◆ **Work item**
Only one stretch of the records below should be repeated. It starts with the line containing "Instruction: Add snyk to Cursor" and goes on through the line containing "has width=1366, height=728.", exactly as written.
(Task inputs Opens)
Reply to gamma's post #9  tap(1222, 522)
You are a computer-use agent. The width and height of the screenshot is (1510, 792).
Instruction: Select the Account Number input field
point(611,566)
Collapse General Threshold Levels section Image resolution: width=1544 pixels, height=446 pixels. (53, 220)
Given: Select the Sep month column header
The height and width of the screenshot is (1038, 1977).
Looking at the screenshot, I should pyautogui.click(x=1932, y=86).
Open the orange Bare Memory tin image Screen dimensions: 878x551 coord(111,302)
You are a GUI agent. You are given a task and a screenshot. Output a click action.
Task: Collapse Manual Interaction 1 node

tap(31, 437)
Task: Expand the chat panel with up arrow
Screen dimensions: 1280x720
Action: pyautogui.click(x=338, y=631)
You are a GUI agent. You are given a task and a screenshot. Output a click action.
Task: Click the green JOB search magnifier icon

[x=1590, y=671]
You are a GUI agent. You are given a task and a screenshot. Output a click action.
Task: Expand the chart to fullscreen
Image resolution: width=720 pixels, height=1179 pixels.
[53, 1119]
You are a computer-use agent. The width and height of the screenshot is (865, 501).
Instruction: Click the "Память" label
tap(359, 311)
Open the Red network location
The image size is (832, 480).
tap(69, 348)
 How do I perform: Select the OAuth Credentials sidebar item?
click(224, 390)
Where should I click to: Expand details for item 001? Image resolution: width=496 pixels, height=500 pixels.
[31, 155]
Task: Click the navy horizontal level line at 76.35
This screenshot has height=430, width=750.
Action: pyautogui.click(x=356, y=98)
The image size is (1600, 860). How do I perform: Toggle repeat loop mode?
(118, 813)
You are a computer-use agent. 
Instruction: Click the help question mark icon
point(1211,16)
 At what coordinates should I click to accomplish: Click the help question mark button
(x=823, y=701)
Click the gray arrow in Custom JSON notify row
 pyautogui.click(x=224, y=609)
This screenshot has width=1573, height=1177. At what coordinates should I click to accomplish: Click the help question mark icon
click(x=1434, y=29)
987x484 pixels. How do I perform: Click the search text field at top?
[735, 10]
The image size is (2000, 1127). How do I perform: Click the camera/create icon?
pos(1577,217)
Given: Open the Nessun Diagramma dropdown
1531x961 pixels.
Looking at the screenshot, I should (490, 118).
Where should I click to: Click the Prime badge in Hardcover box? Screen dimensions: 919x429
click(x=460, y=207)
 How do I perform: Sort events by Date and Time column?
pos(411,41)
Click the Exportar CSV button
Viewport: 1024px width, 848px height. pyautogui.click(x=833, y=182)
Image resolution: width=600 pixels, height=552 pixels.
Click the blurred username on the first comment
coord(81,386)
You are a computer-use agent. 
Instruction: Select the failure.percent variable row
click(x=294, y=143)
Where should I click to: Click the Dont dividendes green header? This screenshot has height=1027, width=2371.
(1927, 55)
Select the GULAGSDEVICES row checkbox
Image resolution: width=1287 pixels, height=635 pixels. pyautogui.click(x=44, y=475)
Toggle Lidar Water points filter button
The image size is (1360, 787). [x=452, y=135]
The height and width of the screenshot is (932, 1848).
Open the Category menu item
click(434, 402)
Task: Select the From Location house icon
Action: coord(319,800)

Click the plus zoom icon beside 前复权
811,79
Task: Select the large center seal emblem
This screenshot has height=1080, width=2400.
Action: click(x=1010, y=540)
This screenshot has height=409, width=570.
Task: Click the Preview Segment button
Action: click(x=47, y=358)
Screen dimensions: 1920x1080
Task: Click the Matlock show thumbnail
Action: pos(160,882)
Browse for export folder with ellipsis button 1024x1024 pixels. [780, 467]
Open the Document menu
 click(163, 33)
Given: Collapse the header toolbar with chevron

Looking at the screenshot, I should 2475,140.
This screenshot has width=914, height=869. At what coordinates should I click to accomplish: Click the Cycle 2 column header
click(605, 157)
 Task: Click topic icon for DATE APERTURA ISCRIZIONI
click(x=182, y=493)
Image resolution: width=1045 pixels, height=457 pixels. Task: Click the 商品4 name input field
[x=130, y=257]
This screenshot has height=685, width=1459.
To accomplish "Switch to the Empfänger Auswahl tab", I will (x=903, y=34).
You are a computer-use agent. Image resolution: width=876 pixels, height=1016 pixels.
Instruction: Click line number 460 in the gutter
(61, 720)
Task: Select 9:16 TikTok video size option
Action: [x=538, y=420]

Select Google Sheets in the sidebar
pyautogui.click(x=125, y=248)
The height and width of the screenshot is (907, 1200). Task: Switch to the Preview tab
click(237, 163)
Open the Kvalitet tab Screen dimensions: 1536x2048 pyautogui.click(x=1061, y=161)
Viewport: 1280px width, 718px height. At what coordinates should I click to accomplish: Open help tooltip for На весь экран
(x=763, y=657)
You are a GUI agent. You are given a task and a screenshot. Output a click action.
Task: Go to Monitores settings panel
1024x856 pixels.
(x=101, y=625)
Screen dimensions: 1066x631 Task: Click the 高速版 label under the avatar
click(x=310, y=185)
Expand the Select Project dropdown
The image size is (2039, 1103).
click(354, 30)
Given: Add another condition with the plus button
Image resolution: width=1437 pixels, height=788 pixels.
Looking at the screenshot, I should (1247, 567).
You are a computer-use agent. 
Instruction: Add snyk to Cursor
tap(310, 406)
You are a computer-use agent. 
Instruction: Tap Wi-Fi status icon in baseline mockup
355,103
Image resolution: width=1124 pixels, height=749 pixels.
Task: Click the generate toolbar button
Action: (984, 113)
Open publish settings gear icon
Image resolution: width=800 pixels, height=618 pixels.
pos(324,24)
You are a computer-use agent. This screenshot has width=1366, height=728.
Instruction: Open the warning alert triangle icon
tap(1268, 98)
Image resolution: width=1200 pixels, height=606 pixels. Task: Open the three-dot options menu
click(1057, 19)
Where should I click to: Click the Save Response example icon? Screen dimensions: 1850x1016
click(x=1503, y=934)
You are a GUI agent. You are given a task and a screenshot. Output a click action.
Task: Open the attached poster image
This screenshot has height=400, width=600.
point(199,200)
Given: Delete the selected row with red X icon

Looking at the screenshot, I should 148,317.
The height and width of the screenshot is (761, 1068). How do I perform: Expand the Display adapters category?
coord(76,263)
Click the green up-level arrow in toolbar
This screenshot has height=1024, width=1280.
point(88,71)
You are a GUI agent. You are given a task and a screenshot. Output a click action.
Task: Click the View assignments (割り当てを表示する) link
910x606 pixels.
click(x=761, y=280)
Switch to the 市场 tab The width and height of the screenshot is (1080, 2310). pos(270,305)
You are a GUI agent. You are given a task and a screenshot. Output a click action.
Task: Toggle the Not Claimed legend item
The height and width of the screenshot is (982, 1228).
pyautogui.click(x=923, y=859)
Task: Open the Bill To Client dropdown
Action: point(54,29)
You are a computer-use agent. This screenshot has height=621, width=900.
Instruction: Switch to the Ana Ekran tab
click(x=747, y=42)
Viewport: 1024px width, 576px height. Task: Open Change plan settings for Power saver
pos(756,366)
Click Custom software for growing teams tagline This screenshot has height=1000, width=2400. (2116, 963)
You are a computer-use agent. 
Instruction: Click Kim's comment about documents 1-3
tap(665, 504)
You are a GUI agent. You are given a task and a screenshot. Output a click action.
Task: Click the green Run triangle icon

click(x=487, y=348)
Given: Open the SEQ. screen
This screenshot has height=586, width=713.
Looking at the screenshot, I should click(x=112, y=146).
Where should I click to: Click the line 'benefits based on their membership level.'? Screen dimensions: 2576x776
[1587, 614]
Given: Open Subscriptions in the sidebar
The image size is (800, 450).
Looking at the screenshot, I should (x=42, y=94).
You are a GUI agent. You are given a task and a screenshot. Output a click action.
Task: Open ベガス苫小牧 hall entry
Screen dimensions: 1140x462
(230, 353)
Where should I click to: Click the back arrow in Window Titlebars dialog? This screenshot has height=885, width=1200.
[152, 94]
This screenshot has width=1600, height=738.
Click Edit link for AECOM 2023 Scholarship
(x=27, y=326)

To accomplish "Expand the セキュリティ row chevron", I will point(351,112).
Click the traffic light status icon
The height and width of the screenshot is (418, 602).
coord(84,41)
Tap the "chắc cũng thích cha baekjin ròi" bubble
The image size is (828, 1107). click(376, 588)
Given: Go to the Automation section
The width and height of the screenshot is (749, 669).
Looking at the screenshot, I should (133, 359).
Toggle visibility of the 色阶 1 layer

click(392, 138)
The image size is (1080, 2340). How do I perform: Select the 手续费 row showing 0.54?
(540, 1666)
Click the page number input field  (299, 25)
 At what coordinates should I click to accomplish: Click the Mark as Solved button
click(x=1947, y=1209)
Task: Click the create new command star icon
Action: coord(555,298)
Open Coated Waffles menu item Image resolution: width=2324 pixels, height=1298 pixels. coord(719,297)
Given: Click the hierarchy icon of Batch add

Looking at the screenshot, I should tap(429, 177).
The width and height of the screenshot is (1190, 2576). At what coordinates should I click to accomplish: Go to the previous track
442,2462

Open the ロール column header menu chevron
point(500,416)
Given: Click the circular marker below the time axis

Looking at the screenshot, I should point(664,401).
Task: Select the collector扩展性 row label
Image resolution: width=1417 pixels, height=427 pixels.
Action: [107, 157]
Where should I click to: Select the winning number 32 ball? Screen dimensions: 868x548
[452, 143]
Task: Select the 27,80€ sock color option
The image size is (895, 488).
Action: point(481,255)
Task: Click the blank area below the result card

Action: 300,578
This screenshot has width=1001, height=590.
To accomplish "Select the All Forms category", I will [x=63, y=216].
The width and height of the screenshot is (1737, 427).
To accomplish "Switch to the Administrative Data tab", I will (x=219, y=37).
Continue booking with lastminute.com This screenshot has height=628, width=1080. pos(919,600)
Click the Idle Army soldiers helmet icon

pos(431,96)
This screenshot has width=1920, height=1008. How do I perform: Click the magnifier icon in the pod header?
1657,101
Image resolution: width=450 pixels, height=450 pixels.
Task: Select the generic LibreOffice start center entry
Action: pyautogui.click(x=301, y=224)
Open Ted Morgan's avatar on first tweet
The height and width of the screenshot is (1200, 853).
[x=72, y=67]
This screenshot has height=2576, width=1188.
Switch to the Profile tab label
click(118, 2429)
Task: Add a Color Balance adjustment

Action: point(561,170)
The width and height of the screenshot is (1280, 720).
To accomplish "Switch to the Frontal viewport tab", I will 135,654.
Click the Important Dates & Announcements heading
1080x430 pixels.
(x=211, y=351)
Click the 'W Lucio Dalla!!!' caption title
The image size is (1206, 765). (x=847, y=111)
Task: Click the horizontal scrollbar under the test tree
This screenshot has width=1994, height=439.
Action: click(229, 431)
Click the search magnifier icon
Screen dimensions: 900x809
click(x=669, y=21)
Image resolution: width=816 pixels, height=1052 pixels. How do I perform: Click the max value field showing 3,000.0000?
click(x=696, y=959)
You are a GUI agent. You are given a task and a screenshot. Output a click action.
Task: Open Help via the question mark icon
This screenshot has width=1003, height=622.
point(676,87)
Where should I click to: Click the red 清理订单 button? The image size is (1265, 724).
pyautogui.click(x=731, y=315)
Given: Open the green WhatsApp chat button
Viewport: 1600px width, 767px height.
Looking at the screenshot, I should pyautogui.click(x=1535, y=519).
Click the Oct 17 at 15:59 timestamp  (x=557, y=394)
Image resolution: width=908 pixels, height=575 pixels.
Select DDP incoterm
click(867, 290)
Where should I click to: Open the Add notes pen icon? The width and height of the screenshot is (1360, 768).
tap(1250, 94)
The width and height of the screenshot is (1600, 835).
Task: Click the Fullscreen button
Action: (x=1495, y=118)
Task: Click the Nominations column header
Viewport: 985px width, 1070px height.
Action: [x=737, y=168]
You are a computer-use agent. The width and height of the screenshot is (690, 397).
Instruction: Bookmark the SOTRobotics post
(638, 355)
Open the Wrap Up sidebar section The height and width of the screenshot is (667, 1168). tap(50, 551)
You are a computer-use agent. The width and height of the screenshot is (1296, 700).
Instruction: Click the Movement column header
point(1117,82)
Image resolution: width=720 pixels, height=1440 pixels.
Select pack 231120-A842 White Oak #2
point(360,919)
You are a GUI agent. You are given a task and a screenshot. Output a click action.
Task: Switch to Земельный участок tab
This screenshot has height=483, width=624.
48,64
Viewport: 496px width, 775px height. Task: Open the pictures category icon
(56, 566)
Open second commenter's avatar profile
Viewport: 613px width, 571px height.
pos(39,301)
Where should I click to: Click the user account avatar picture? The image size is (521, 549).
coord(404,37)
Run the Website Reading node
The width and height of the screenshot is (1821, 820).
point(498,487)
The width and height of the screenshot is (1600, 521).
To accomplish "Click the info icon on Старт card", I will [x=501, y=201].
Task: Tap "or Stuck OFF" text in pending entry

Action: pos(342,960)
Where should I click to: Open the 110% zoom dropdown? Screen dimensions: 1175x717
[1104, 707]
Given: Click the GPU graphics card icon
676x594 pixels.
(Task inputs Closes)
◆ **Solution for this problem**
Instruction: Add snyk to Cursor
tap(310, 406)
You are a computer-use agent. 
Instruction: Tap Wi-Fi status icon in baseline mockup
355,103
Image resolution: width=1124 pixels, height=749 pixels.
Task: Click the generate toolbar button
Action: (984, 113)
Open publish settings gear icon
Image resolution: width=800 pixels, height=618 pixels.
pos(324,24)
You are a computer-use agent. This screenshot has width=1366, height=728.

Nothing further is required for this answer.